Leftovers will work in that sandwich wrap that I mentioned above… or for the husband who likes a soggy cabbage leftover on the side… surprisingly, some even prefer it the second day!

Here is the Ziplist version for you!

 

Sumi Salad—a marriage of ramen noodles, cabbage and almonds.

Prep Time: 10 minutes

Sumi Salad—a marriage of ramen noodles, cabbage and almonds.

Ingredients

  • 1 T. oil
  • 1/4 c. sliced almonds
  • 1/4 c. sesame seeds
  • 6 T. rice vinegar (you may use other types, but rice is preferable)
  • ¼ c. sugar
  • 1 t. salt
  • dash of pepper
  • 3 green onions
  • 1 head cabbage
  • 1 package Ramen noodles, sans the seasoning packet

Instructions

  1. [For detailed and pictured directions, go to: /http://www.onlymybestrecipes.com/category/recipes/side-dishes/]
  2. Sauté almonds and sesame seeds and oil over medium heat, stirring constantly.
  3. Remove from pan as soon as they start to brown. They will continue to brown even after removing from the heat source.

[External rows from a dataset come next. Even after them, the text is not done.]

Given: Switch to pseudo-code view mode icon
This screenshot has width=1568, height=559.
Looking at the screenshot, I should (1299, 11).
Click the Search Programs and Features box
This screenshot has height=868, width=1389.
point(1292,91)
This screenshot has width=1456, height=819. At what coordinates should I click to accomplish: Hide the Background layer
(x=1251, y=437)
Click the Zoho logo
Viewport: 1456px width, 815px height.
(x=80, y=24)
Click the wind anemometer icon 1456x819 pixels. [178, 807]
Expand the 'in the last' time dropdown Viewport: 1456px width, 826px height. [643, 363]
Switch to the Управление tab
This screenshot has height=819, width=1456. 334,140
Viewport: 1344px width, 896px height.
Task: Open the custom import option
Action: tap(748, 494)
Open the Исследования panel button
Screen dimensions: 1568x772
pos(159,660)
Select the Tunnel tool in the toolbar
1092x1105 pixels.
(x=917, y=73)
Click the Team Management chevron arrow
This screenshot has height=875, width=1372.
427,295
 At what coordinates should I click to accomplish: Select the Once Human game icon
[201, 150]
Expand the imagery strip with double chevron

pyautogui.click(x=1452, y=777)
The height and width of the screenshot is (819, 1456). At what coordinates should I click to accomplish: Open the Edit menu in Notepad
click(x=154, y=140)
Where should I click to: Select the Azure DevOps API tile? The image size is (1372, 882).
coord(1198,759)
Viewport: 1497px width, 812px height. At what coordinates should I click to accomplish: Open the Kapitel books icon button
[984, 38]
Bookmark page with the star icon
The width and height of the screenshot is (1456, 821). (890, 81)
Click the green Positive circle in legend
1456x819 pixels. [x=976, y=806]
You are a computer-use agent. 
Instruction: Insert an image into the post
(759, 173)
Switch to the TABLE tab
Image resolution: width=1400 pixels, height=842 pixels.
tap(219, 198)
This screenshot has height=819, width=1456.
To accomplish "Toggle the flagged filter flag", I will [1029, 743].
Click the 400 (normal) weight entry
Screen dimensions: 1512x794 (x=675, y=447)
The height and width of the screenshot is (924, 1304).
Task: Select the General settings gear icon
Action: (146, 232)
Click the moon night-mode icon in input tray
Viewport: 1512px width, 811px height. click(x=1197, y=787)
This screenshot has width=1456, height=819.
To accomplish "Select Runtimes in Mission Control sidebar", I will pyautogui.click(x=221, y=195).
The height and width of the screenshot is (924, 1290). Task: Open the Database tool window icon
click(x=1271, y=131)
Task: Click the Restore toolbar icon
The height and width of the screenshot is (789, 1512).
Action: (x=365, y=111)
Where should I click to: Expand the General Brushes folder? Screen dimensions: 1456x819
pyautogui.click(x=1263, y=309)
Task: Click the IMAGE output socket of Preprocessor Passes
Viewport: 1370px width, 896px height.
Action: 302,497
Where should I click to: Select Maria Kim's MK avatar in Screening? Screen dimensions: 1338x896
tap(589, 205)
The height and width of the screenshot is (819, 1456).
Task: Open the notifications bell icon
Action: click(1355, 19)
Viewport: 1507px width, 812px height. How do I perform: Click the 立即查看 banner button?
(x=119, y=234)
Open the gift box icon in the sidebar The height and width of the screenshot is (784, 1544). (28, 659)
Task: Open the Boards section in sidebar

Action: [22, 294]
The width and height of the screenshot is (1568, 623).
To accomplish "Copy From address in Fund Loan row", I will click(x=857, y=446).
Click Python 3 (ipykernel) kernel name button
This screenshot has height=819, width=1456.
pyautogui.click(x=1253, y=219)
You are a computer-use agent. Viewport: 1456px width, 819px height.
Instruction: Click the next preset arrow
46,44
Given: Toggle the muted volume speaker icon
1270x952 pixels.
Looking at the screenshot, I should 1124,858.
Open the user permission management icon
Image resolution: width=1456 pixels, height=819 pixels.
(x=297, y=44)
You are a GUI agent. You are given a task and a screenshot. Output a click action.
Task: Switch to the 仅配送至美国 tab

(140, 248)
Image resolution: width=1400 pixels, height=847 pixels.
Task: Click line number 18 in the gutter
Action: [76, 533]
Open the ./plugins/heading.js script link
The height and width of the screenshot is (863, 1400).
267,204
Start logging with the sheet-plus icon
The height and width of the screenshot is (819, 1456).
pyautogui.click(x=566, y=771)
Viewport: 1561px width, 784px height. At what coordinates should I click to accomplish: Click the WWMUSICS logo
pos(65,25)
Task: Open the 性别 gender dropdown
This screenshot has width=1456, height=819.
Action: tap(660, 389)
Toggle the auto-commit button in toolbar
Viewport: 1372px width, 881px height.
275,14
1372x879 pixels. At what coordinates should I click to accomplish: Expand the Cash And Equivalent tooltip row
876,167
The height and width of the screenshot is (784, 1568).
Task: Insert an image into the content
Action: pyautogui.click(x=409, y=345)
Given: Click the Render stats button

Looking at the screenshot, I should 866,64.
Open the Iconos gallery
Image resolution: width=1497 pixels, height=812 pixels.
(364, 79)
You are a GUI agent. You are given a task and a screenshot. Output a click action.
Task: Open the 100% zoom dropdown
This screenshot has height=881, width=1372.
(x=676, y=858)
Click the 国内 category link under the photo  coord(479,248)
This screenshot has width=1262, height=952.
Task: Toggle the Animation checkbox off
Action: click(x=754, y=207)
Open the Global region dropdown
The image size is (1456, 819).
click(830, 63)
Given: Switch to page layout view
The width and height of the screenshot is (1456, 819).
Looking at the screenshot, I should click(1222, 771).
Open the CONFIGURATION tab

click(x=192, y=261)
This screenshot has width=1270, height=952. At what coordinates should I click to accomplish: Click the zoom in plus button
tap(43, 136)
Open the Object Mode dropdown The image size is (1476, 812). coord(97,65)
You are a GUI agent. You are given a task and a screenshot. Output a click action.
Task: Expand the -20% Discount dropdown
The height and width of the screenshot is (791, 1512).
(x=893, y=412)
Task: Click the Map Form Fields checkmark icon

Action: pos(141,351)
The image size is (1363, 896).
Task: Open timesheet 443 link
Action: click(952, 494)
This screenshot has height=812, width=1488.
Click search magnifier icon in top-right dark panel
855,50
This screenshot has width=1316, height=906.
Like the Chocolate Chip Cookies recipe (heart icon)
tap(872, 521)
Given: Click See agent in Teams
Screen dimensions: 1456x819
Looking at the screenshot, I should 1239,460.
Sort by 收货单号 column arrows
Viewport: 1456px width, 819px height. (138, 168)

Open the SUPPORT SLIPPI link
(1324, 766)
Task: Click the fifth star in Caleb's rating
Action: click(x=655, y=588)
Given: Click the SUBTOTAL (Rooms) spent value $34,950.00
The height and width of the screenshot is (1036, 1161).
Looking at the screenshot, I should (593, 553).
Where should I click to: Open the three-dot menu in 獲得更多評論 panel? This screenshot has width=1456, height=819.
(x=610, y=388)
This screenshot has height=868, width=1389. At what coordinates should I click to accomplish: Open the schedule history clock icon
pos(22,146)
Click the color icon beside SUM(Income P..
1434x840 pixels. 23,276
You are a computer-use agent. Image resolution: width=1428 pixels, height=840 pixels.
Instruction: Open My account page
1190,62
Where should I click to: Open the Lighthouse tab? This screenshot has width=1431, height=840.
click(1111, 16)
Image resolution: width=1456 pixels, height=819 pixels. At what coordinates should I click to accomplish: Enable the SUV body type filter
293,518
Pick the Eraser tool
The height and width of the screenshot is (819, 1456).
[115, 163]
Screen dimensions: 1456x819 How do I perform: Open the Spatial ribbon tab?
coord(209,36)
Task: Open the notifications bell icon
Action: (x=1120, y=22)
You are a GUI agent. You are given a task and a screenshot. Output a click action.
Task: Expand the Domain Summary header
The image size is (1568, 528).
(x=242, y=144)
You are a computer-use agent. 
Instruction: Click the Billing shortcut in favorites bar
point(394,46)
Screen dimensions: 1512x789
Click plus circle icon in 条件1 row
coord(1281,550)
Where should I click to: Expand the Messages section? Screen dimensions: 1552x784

Watch carefully—I have burned them way more times than I care to confess. Allow to cool.
  4. Combine the vinegar, sugar, salt, and pepper for the dressing:
  5. Chill.
  6. Slice one head of green cabbage, slicing as thinly as possible. I prefer the thin slices because the dressing will soak in more consistently. Bonus round: if you have some, a bit of purple cabbage will go a long way to “prettify” this dish
  7. Diagonally slice the three- to six green onions—you decide how much you care about your breath-- I use three. I slice diagonally, and make relatively large chunks for the family members who don’t like to bite into green onion.
  8. Now, if you are delaying serving, place the cabbage in a bowl, top with onions. Cover with plastic wrap.
  9. Place the Ramen noodles in a baggie (save the flavor packets for another day) and hammer them a bit to break apart. Place in the almonds and sesame seeds into the bag. Put the bowl and baggie into the fridge until your meal is ready.
  10. Then, at the last minute, marry your dressing with the cabbage with crunchy components. Serve post haste!
  11. Leftovers will work in that sandwich wrap that I mentioned above... or for the husband who likes a soggy cabbage leftover on the side… surprisingly, some even prefer it the second day!

Notes

Be sure to wait until the last minute to add the dressing.